国土交通省は17日、建設産業の担い手確保・育成をテーマに建設業4団体との意見交換会を開いた。意見交換会は、公共工事設計労務単価の引き上げを技能労働者の処遇改善につなげる意識を官民で共有する狙いで開いたもの。国交省は、建設業の技能労働者が前年から10万人減の331万人となり、このうち55歳以上の高齢者層が約5万人減ったことを引き合いに、高齢者の大量退職が本格化しつつあると提示。宮内秀樹大臣政務官は「労務単価の引き上げ分を下請けにも浸透させる環境をつくってほしい」と技能労働者の賃金水準の確保を促すとともに、法定福利費の確保による社会保険加入の促進を求めた。
意見交換会には、日本建設業連合会(日建連)、全国建設業協会(全建)、全国中小建設業協会(全中建)、建設産業専門団体連合会(建専連)の4団体が参加した。
国交省は冒頭で、建設業就業者が5万人減の500万人、うち技能労働者が10万人減の331万人となった2015年労働力調査の結果を説明。年齢階層別の技能労働者の推移は、55歳以上の高齢者層が4万8000人減の111万9000人と大きく減少した。29歳以下の若年層も7000人減の35万7000人と、高齢者の大量退職と少子化が数字に表れ始めた格好だ。

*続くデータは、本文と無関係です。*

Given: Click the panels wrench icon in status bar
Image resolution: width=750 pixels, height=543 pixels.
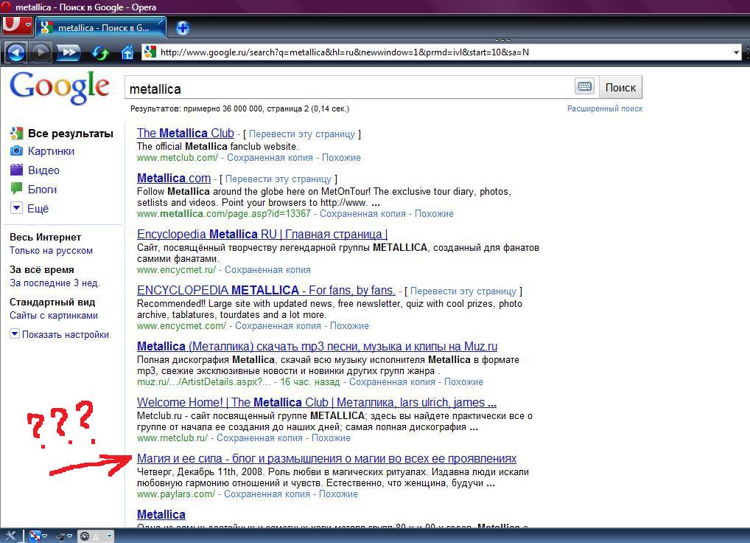Looking at the screenshot, I should point(10,536).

これに対し、各団体は、社会保険加入の促進、休日の拡大、戦略的広報、女性活用など、担い手の確保・育成に引き続き取り組むと表明。全建の北川義信労働委員長は「品確法改正のおかげで企業全体の利益は向上しているが、(建設投資における)地域間格差は依然大きい」と、若年層を雇用するための課題を指摘。
全中建の小野徹建設業振興対策委員長は「下請けの実状を調べても、競争の中で仕事を受注し、赤字分を補填(ほてん)する状況にある」とした上で「さらなる安定した受注と労務単価の引き上げが必要だ」と求めた。

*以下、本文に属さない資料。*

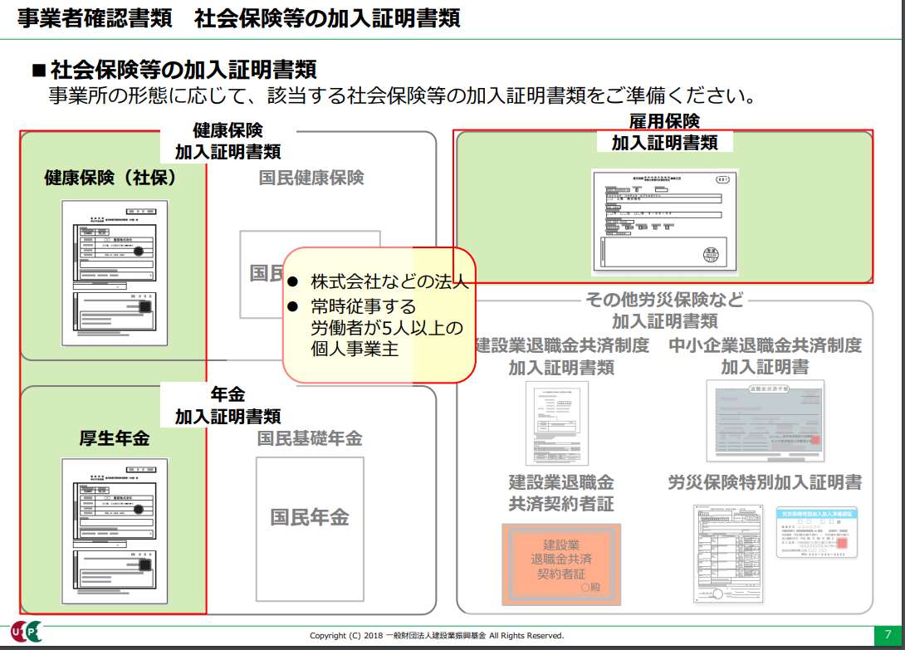Click the 中小企業退職金共済制度 certificate image
Screen dimensions: 905x650
(765, 421)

日建連の早川誠技能者確保・育成部会長は、休日確保の重要性を訴え「当初は4週8休を目指した契約が施工条件通りに進まず、現実に休日が確保できていない」と問題提起。「臨機応変に工期延長できるルールをつくれば、現場担当者も対応できるのではないか」と提案した。
建専連の才賀清二郎会長は「登録基幹技能者を評価する仕組みが整っていない。技能労働者が夢と希望を持てるよう、評価制度を整備してほしい」と国交省に要望。また、コンクリート打設の技能労働者を対象に土工の登録基幹技能者を創設する方向で検討していることも明かした。